SFIDA A |
Secondo il testo sulle competenze degli adulti in Italia, quale quota di popolazione adulta risulta “low performer” nelle regioni del sud?
SFIDA B |
Riproduci senza modifiche la parte del testo sulle competenze degli adulti in Italia che comincia con "Dall’indagine emerge come" e termina con "livello di innovatività.".

TESTO FORNITO |
==================================================

Poco meno della metà della popolazione adulta residente in Italia è “low performer” negli ultimi dati del rapporto Ocse. Nelle regioni del sud la quota raggiunge il 60,4 per cento
Mentre i dati riportati dall’indagine Piaac dell’Ocse sulle competenze cognitive degli adulti indicano l’Italia come fanalino di coda rispetto agli altri 31 paesi europei presi in considerazione, nella penisola si verifica una spaccatura tra nord e sud. Poco meno della metà della popolazione adulta residente in Italia è “low performer”, ha cioè un basso livello di competenze. Ma nelle regioni del sud la quota raggiunge il 60,4 per cento.
Dall’indagine emerge come la povertà educativa sia accentuata soprattutto nelle persone adulte, un dato che racconta anche dello stato di salute dei contesti lavorativi: nel centro e nel sud le imprese registrano infatti un più basso livello di innovatività.
«Le imprese meno innovative sono anche quelle che fanno meno formazione – afferma Orazio Giancola, professore associato del Dipartimento di Scienze sociali ed economiche dell’università Sapienza di Roma –. Si crea una trappola di lavoro povero da un punto di vista economico, ma anche cognitivo. Succede che si hanno poche competenze perché si esce più deboli da scuola, poi nel lavoro non si fa formazione, né manutenzione delle competenze, e questo crea un meccanismo che si autoalimenta nel tempo e nello spazio».
Lo scenario delineato dall’indagine Piaac dell’Ocse migliora guardando alle fasce più giovani: le persone di età compresa tra i 16 e i 24 anni raggiungono il punteggio più alto rispetto alle altre fasce d’età in termini di competenze. I giovani residenti nel sud Italia, però, ottengono ancora un punteggio inferiore rispetto ai coetanei di altre regioni.
Le cause
Il contesto familiare di provenienza gioca un ruolo importante nel determinare le competenze di una persona. Stando ai dati, i bassi livelli di istruzione e di competenza dei figli interessano le famiglie culturalmente svantaggiate. Gli italiani con almeno un genitore in possesso di istruzione terziaria, infatti, ottengono risultati migliori rispetto ai coetanei i cui genitori hanno un’istruzione secondaria superiore: avere un genitore con un titolo di studio o non averlo, in termini di competenze, fa un’enorme differenza. Questi fattori innescano un meccanismo che si autoalimenta, e si tramanda, «perché un adulto educativamente povero sarà a sua volta un genitore povero dal punto di vista educativo», aggiunge Giancola.

==================================================

ESTRATTO DEI DATI |

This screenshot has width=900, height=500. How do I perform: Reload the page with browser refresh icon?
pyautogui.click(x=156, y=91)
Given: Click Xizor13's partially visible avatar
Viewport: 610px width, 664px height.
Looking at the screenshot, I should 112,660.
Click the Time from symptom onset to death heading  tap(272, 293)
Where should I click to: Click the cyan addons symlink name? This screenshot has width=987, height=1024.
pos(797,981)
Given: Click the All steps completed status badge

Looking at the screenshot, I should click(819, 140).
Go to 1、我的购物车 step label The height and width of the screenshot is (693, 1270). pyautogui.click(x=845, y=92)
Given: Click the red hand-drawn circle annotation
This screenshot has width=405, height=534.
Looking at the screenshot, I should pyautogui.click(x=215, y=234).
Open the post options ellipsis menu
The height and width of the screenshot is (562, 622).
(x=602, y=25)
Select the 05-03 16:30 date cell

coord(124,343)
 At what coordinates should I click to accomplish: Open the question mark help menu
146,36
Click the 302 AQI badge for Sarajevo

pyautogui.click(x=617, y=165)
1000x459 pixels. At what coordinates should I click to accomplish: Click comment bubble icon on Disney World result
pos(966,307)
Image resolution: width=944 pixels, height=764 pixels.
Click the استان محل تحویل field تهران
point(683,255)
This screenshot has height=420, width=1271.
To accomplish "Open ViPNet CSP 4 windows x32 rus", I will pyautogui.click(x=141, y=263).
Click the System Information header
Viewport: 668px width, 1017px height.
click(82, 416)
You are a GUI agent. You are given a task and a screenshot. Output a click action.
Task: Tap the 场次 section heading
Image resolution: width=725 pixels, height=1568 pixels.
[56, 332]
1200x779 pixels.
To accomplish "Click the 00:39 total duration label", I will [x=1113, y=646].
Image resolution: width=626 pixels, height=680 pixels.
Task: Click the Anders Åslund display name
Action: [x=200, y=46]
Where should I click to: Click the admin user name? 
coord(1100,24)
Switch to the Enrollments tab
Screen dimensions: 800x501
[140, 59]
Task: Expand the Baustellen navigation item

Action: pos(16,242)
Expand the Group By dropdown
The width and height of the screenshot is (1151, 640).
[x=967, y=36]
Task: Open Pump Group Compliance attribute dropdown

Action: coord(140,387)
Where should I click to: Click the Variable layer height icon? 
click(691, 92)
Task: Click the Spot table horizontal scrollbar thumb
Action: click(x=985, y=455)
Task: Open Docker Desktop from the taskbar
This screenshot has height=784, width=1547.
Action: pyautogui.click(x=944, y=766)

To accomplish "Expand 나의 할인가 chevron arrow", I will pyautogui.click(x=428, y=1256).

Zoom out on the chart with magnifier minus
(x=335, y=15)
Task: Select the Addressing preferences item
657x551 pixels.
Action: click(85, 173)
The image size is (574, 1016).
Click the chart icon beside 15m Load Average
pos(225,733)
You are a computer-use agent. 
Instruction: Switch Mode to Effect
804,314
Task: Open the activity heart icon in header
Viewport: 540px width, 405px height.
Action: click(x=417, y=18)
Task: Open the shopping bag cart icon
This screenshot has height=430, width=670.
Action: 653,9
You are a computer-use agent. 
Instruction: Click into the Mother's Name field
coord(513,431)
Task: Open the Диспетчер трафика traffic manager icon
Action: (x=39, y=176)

==================================================

RISPOSTA FINALE A |
Il 60,4 per cento.

RISPOSTA FINALE B |
Dall’indagine emerge come la povertà educativa sia accentuata soprattutto nelle persone adulte, un dato che racconta anche dello stato di salute dei contesti lavorativi: nel centro e nel sud le imprese registrano infatti un più basso livello di innovatività.